Presence of an intron does not affect termination of transcription of IMD4. (A) Schematic depiction of IMD4 with intron inserted near the promoter (P-intron), middle of the gene (M-intron) and near the terminator region (T-intron), showing the position of primers 1, 2, 3, and four used in strand-specific TRO analysis. “p” and “T” stand for the promoter and terminator respectively. (B) Strand-specific TRO analysis showing that the polymerase did not readthrough in the regions 2, 3, and four downstream of the terminator signal of IMD4 in the construct P-intron (red bar), M-intron (green bar) and T-intron (purple bar). The 18S signal was used as a normalization control in these experiments. Results presented here represent three biological replicates and six technical replicates. The values and error bars for each condition indicate the mean ± standard deviation. Statistical significance (p-values) was determined using the two-tailed paired Student’s t-test. One asterisk (*) signifies a p value equal to or smaller than 0.05 (p ≤ 0.05). Two asterisks (**) signify a p value equal to or smaller than 0.01 (p ≤ 0.01).

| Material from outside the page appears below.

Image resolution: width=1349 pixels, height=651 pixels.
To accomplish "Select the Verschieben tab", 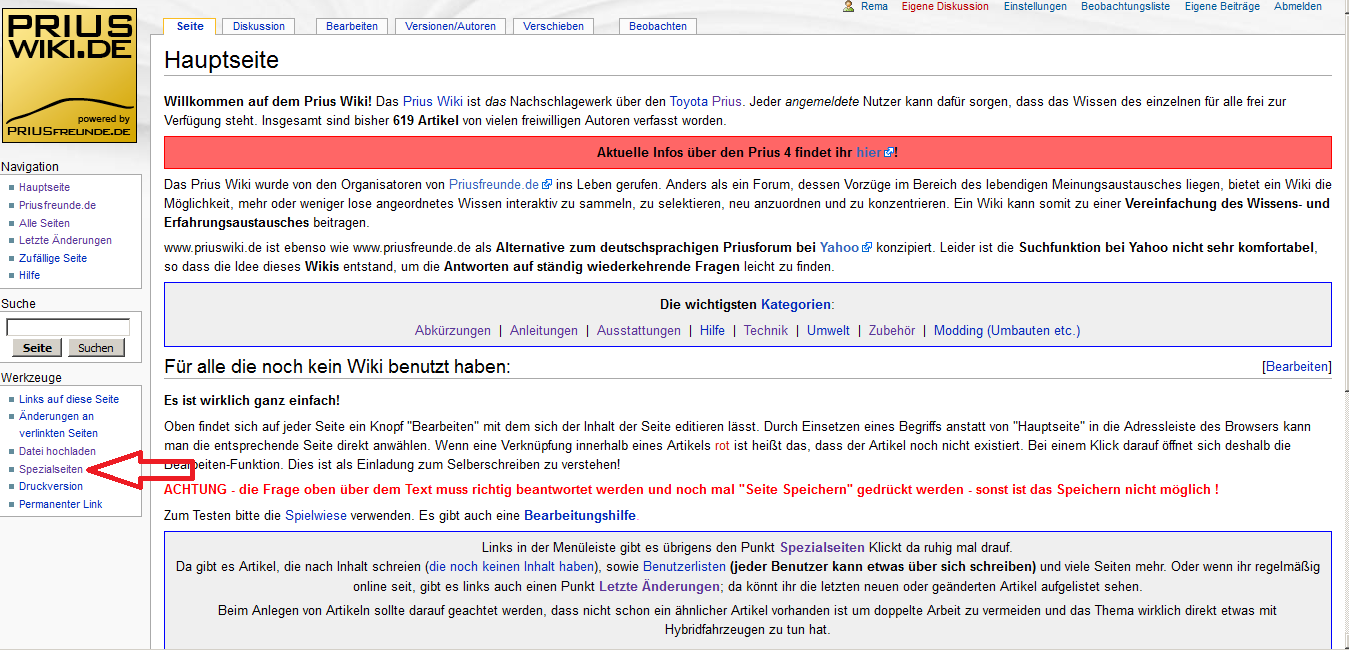I will click(x=553, y=26).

Three asterisks (***) indicate p value equal/smaller than 0.001 (p ≤ 0.001). Four asterisks (****) indicate p value equal/smaller than 0.0001 (p ≤ 0.0001). Any non-significant difference is represented by ns (p > 0.05). (C) Readthrough Index (RTI) was calculated by dividing the TRO signal intensity beyond the 3′ end of the gene (region 4) with the signal value before the 3′ end within the coding region (region 1).